The Japanese are rethinking their commitment to nuclear power. A survey conducted by a local newspaper in western Japan in early 2021 found that 60.6 percent of the population support a phase-out or immediate closure of nuclear power plants. Only 21.6 percent believe that the safety of nuclear power plants can be guaranteed, and the support for nuclear power stands at 12.3 percent. Furthermore, the Japanese government’s approval of TEPCO’s release of 1.2 million tons of radioactive wastewater from Fukushima into the Pacific Ocean is being met with strong opposition within Japan, by neighboring countries, such as China and the Republic of Korea and internationally. Resistance to nuclear energy within Japan is likely to increase, as current surveys are indicating.
Despite nuclear power’s low popularity ratings among the Japanese, Japan’s public administration sector is committed to nuclear power as a growth sector, especially in the context of Japan’s commitment to becoming carbon-neutral by 2050. One example of this is Tokyo’s 2020 Green Growth Strategy.

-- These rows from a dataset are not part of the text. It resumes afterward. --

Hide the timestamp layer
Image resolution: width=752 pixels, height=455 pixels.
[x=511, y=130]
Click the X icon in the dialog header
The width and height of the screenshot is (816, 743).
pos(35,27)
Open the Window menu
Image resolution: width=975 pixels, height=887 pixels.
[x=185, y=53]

In 2019, while nuclear energy accounted for only six percent of the energy production, renewables, with a share of 18 percent, remained on a very low level.
Plans to phase out power generation from coal are becoming more concrete as Japanese government officials on March 29, 2021 hinted at ending state support for the construction of coal-fired plants abroad. This can be considered a reaction to international criticism against loans from the Japan Bank for International Cooperation supporting the export of coal-fired power plants. The official announcement is expected for the US Climate Summit in late April 2021. Ultimately, many Japanese still believe a low-carbon energy transition in Japan is not feasible without nuclear power.
The Japanese political landscape is adding to the complexity of the issue. The ruling Liberal Democratic Party (LDP) has been the one dominant party in Japan since the 1950s. The Fukushima accident happened to take place in one of the rare interruptions of its governmental involvement. The then ruling Democratic Party failed to establish a solid two-party system in Japan, and, in 2012, LDP retook power.
In Japan, traditionally, the Communist Party has stood for green and anti-nuclear issues, but prospects of it becoming a counterbalance to the LDP are poor, given its heritage in a predominantly liberal environment. In contrast, the support for nuclear power is strong among the ranks of the ruling LDP, and Japanese voters will find it difficult to counter this attitude, as there is no significant anti-nuclear party that could gain protest votes.
While there is strong opposition to nuclear power linked to safety concerns in the Japanese public, decision-makers in Japan are still in favor of nuclear energy to assure energy security and achieve climate goals. The renewables sector is underdeveloped, and Japan will have to meet its energy needs without fossil fuels in the long term. Nuclear energy comes as a possible solution to this dilemma. Thereby, LDP politicians largely neglect their voters’ will on the issue of nuclear power, but political alternatives to the LDP are considered to lack the know-how on economic policy, a factor that is still influencing the Japanese voters’ choice more than anything else.